Records contained in a dataset
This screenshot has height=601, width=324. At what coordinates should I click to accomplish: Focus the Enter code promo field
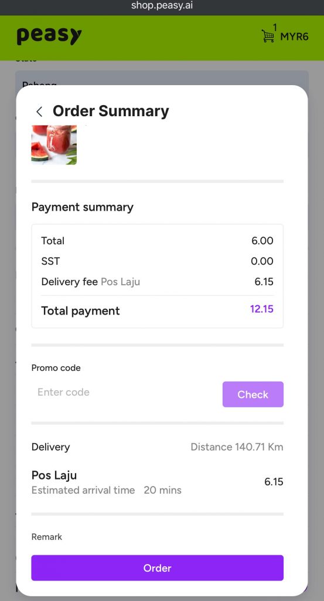[x=124, y=392]
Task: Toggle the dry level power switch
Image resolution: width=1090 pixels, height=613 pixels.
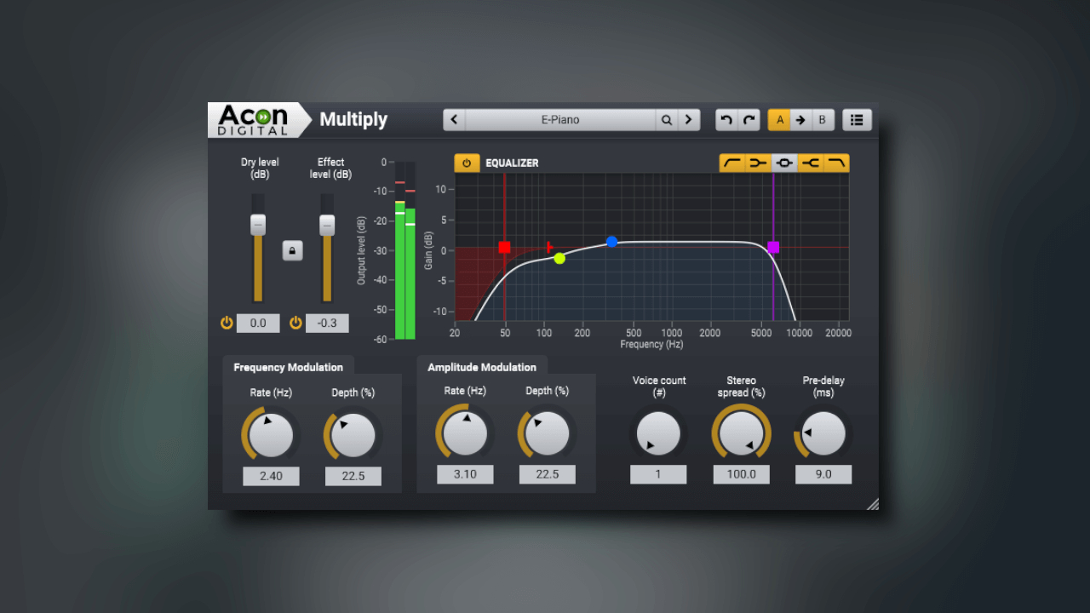Action: pos(227,323)
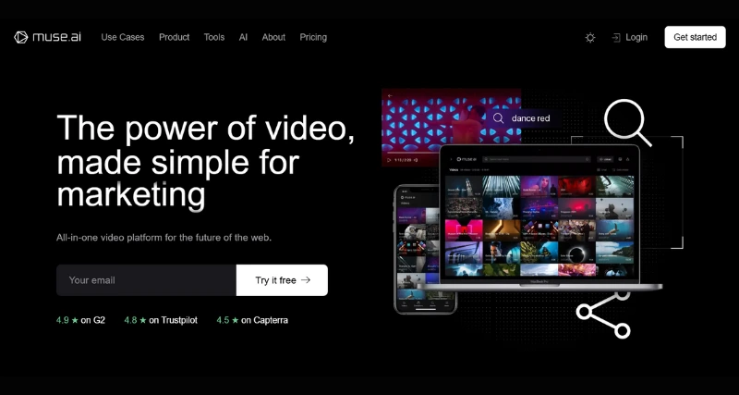This screenshot has height=395, width=739.
Task: Go to the About page
Action: pyautogui.click(x=273, y=37)
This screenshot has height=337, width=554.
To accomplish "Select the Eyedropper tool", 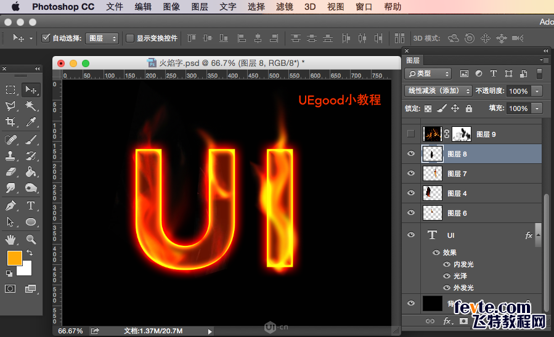I will (31, 122).
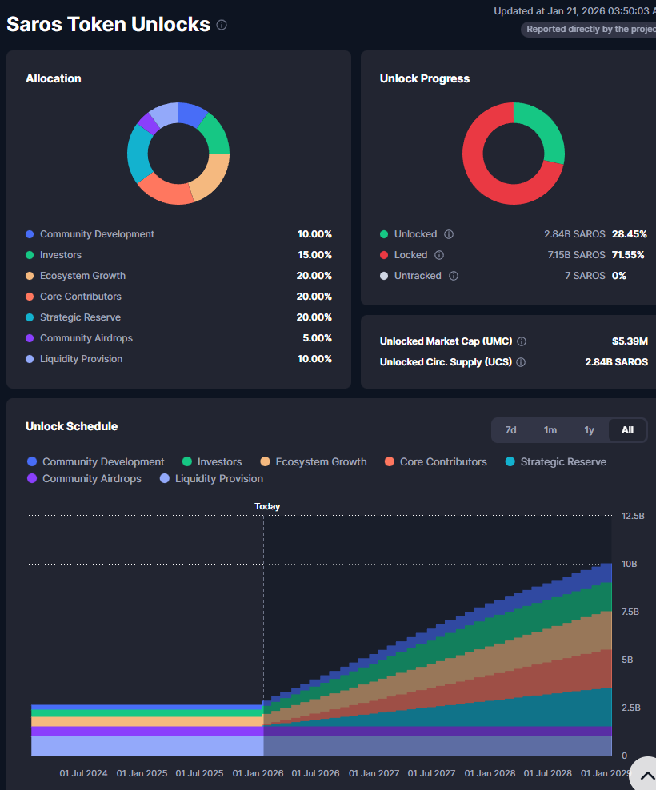This screenshot has height=790, width=656.
Task: Switch to the 1m time range
Action: click(x=550, y=430)
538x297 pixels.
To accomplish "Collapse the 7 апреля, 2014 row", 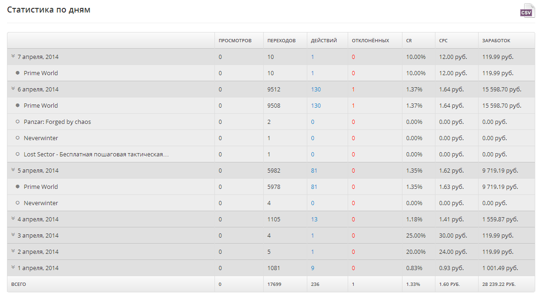I will tap(13, 57).

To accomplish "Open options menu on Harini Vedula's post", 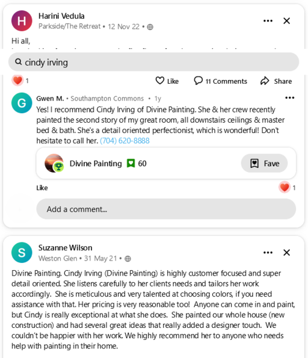I will coord(268,21).
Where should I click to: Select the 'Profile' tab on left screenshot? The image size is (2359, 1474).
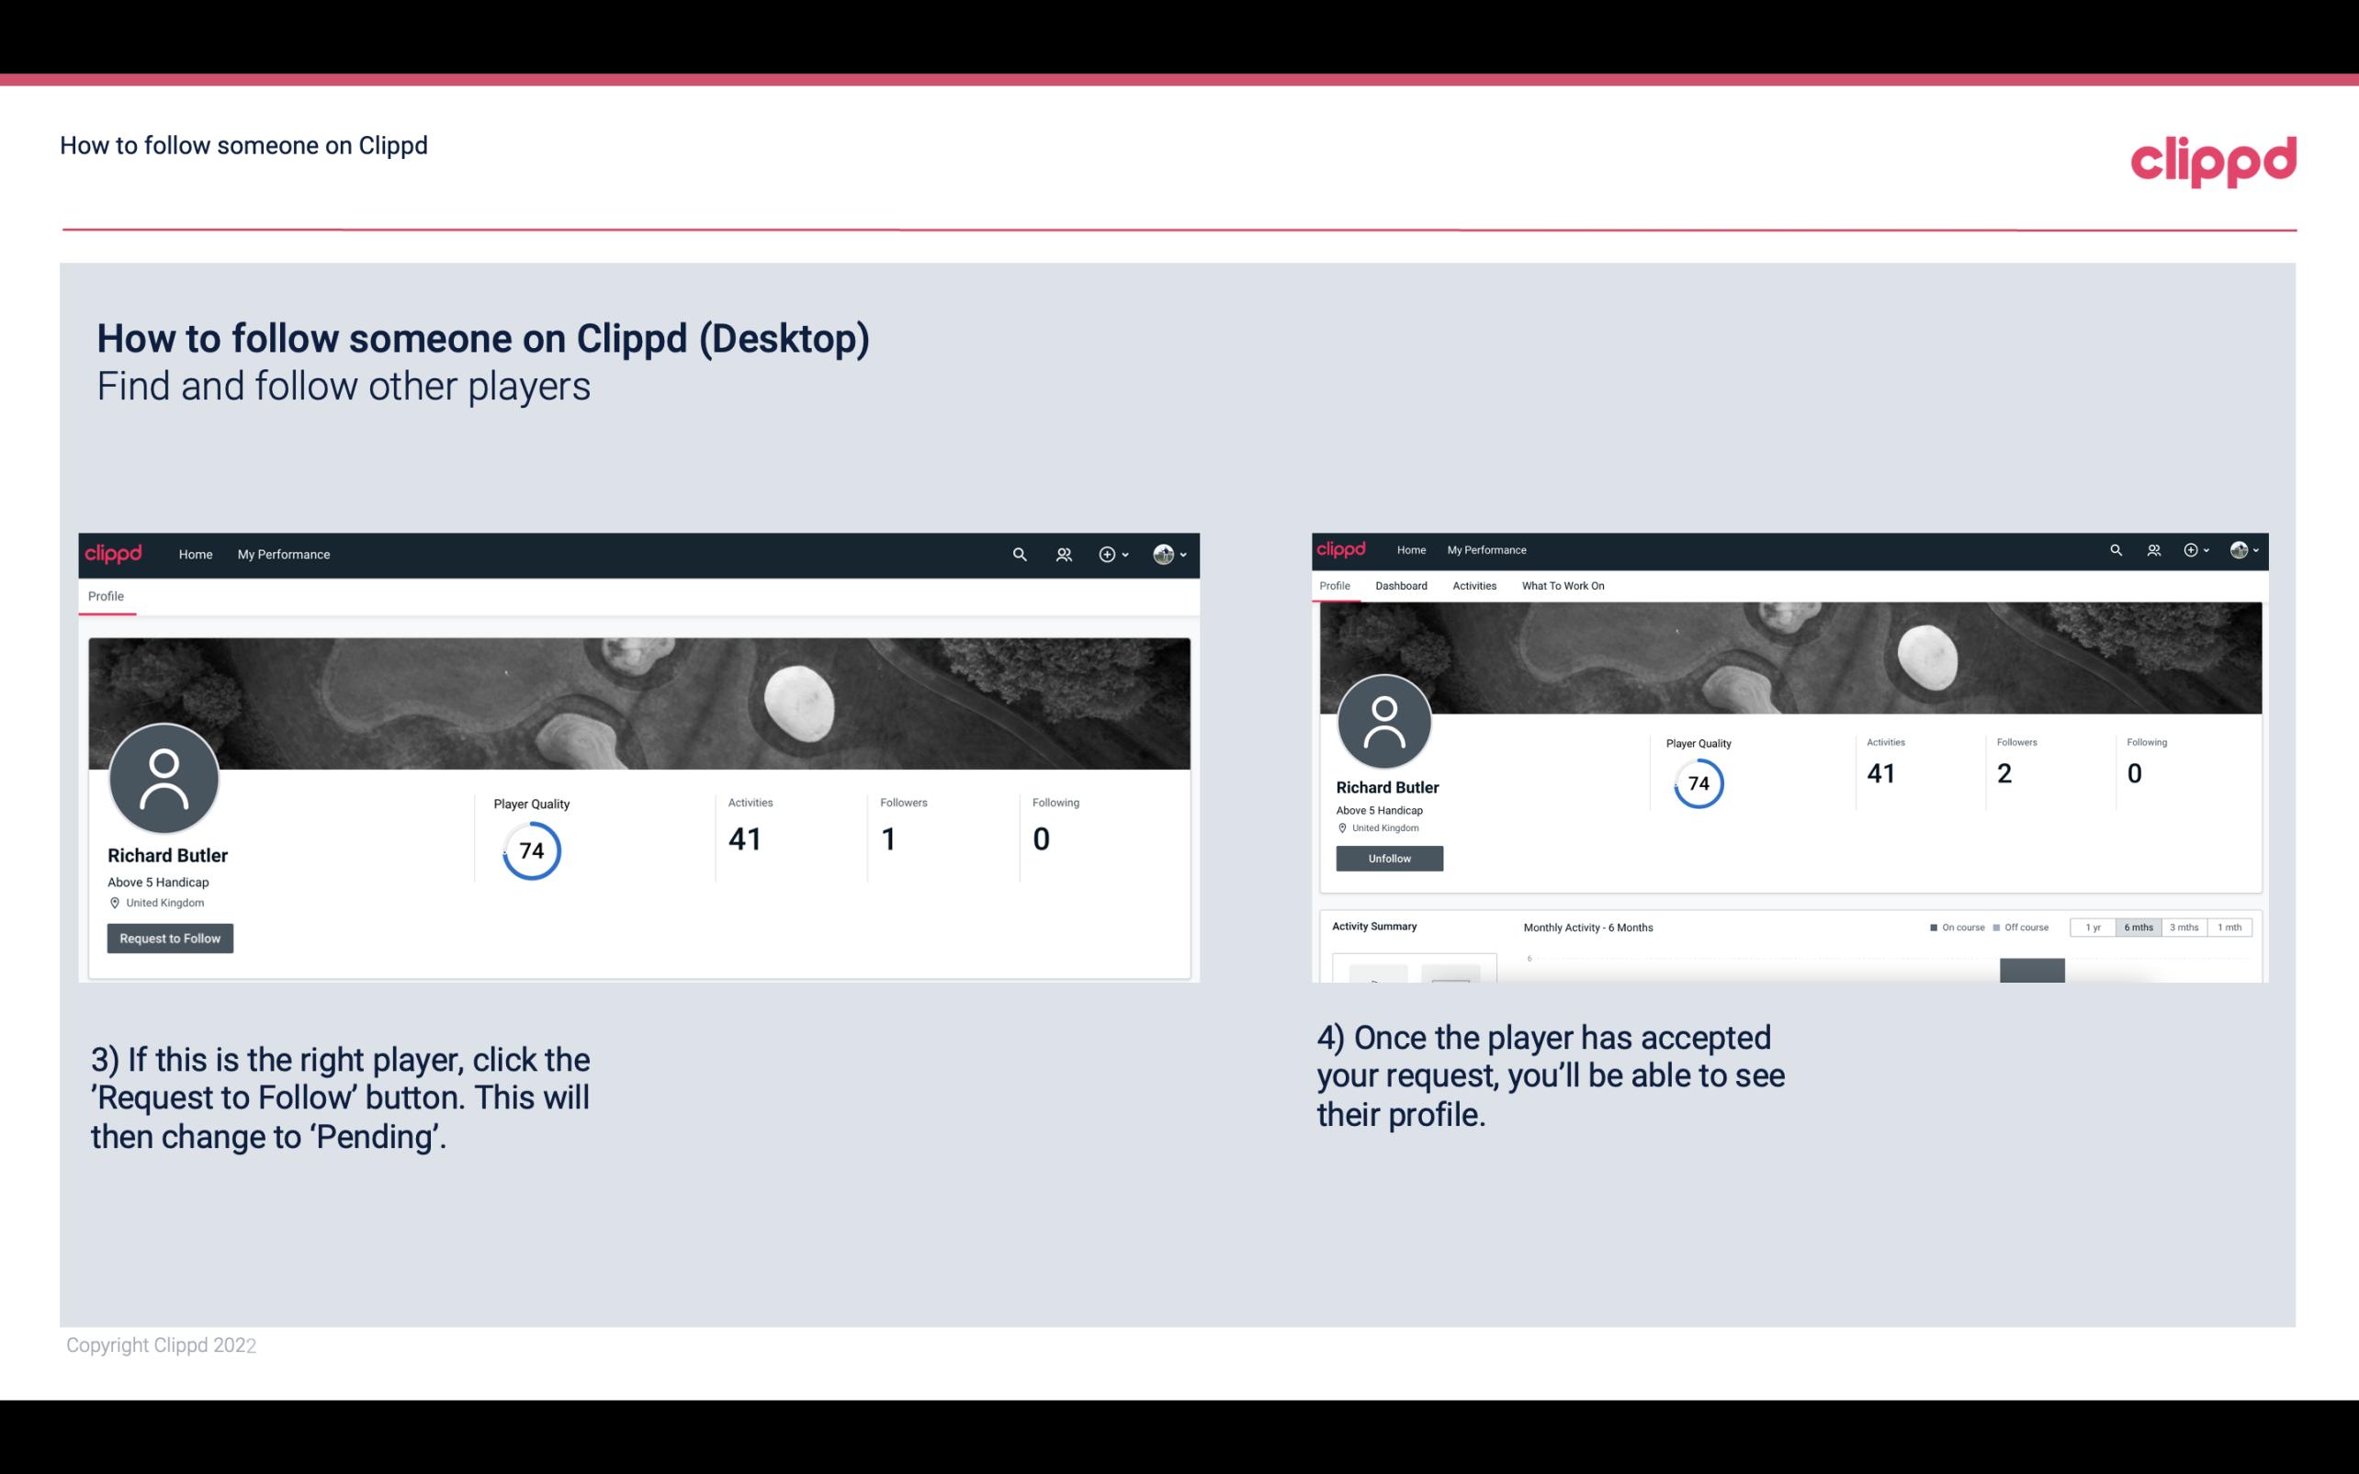click(103, 596)
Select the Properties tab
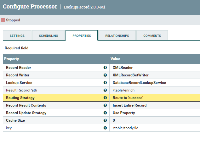Screen dimensions: 200x144 click(82, 36)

__Try it__. Omit the pictures. Print, word for word, the lines from the beginning of the entries above through the line that holds "Task: Toggle the dry level power switch".

__Task response__.
This screenshot has height=601, width=324. At what coordinates should I click to accomplish: Focus the Enter code promo field
[x=124, y=392]
Task: Toggle the dry level power switch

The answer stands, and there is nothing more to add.